[Excerpts from a dataset]
◆ ◆ ◆

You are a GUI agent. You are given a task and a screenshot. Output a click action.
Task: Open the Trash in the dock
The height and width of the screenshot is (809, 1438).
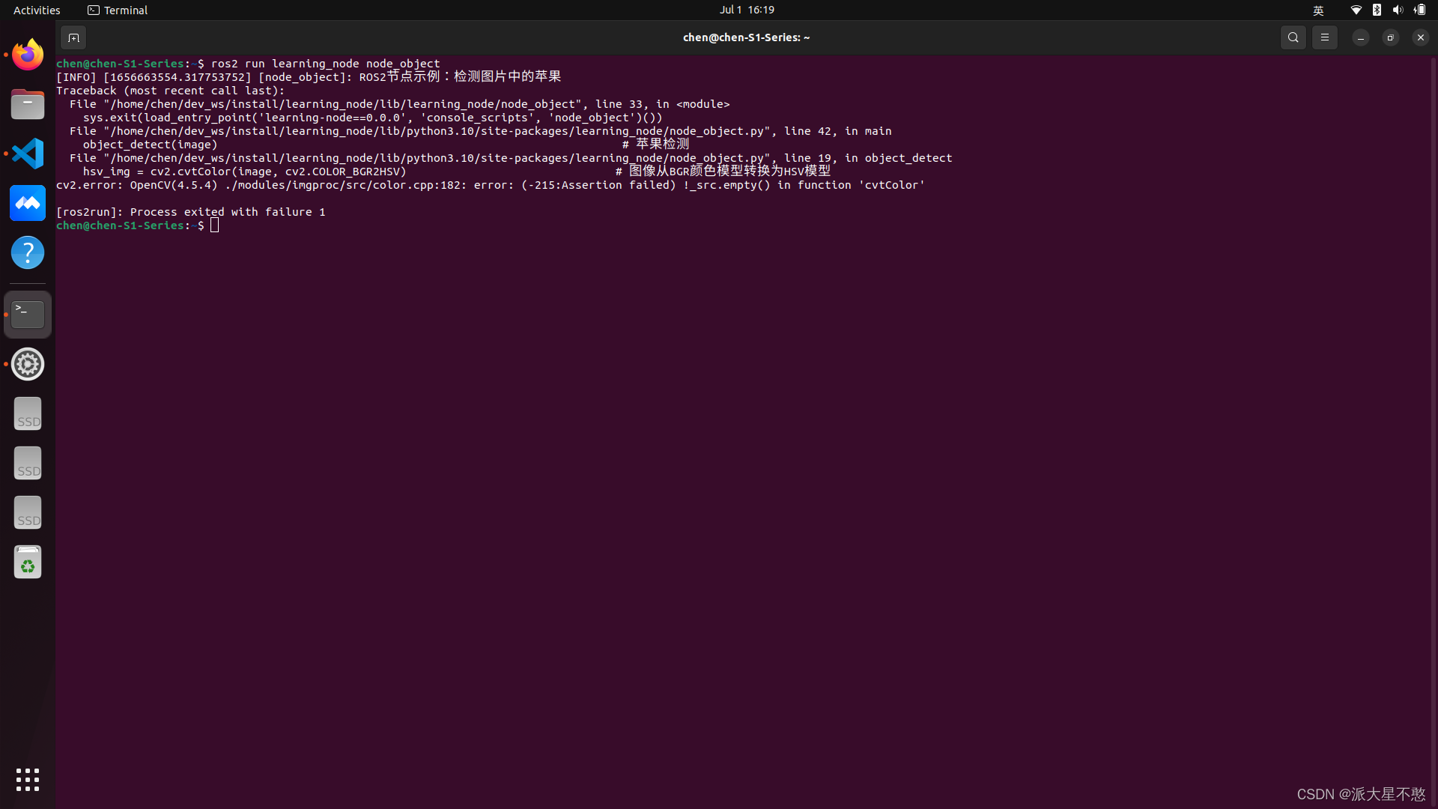point(28,563)
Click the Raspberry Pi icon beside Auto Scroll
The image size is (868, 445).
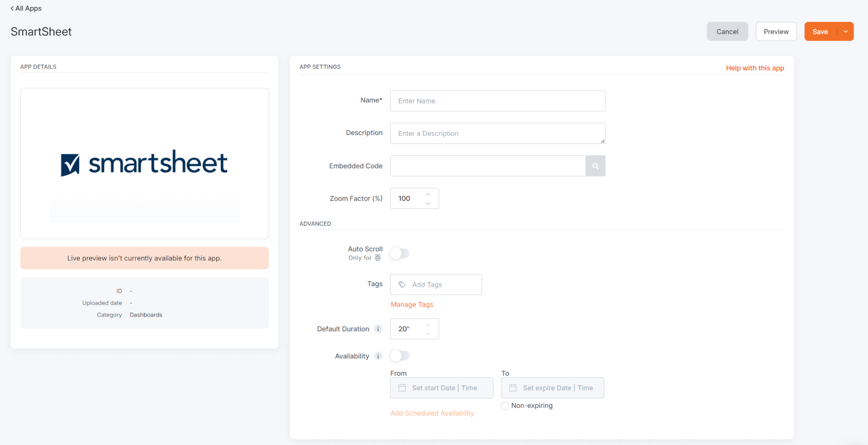coord(379,258)
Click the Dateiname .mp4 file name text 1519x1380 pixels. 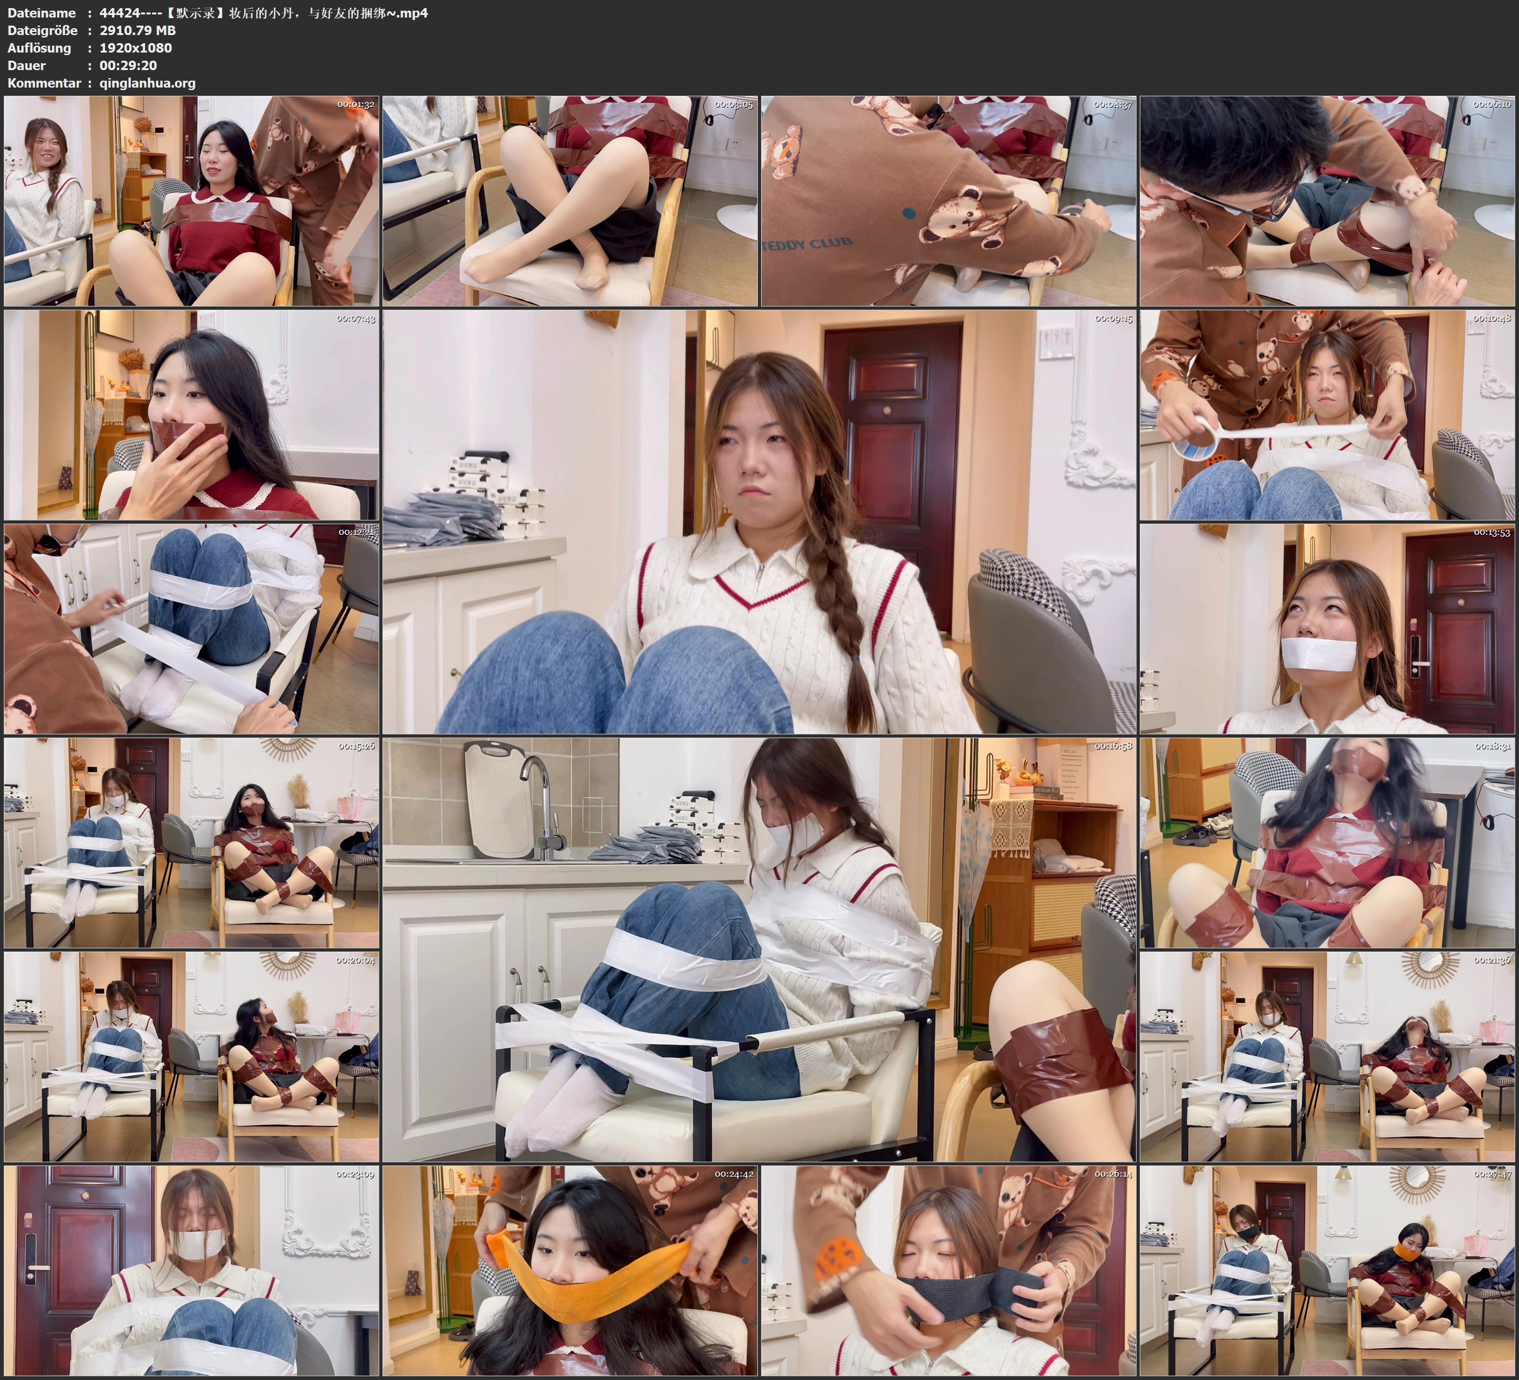[x=264, y=13]
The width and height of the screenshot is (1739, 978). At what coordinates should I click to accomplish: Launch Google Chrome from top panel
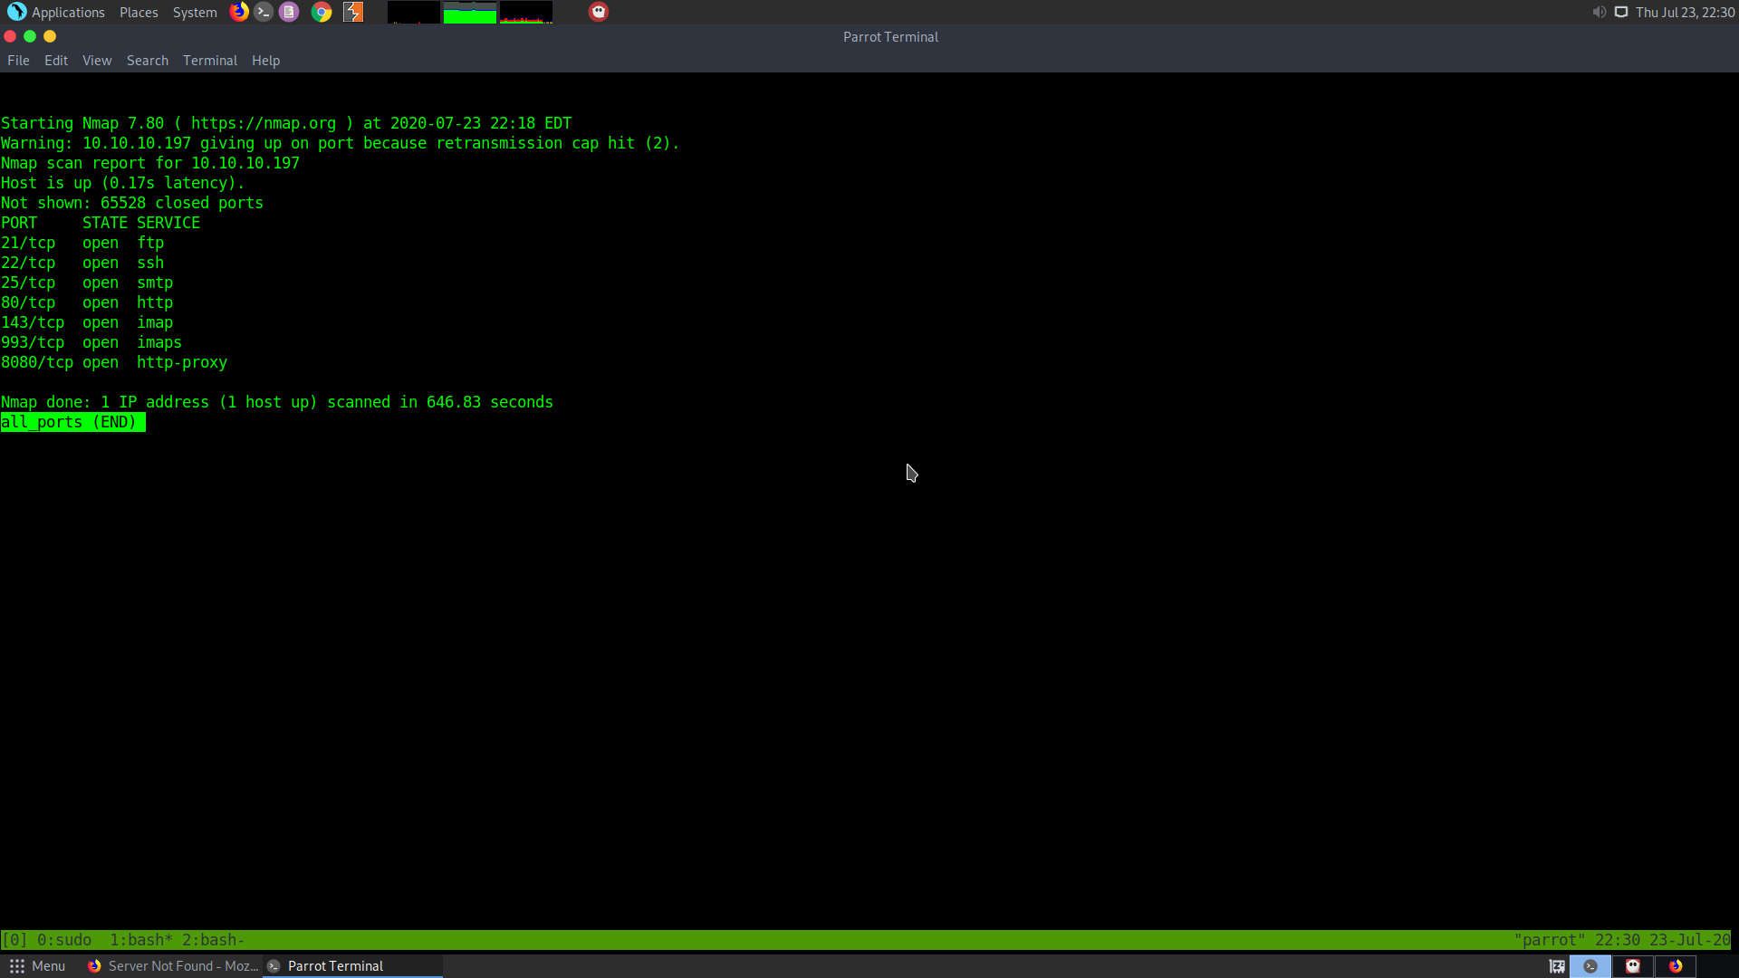click(x=322, y=12)
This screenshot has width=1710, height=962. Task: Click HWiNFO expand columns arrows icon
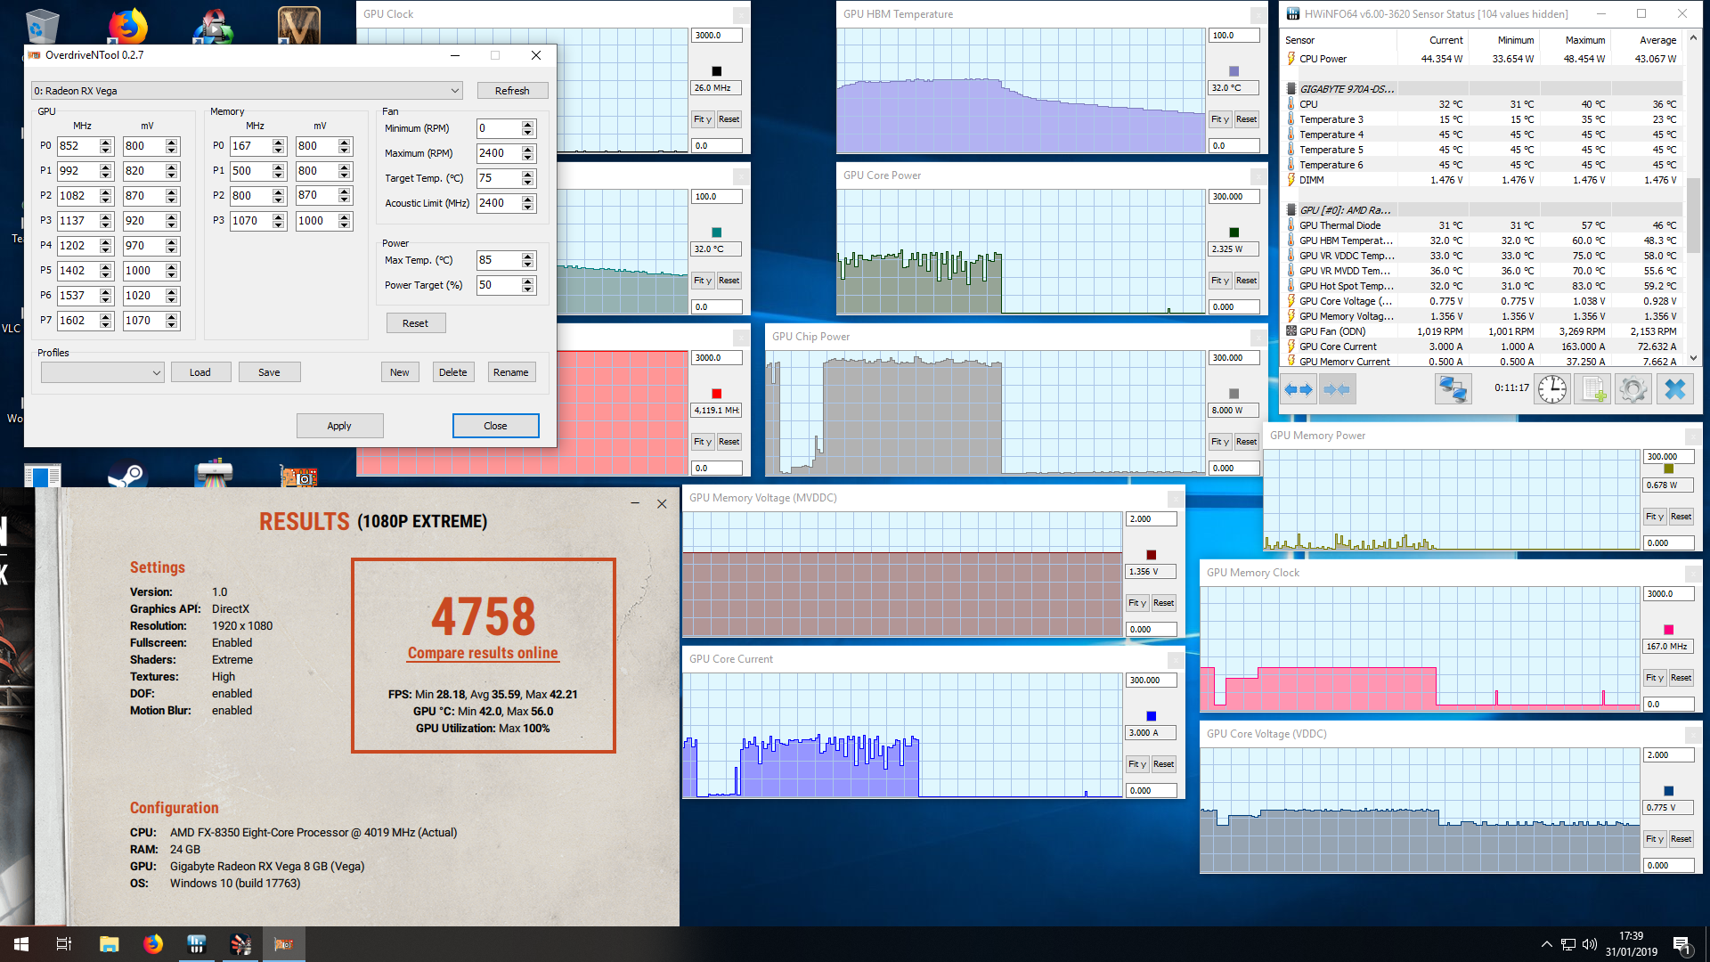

◆ ◆ ◆

- [The problem]
Copy each line in the data that holds the word "icon".

- [Solved exercise]
Click the Raspberry Pi icon beside Auto Scroll
This screenshot has width=1710, height=962. Task: Click HWiNFO expand columns arrows icon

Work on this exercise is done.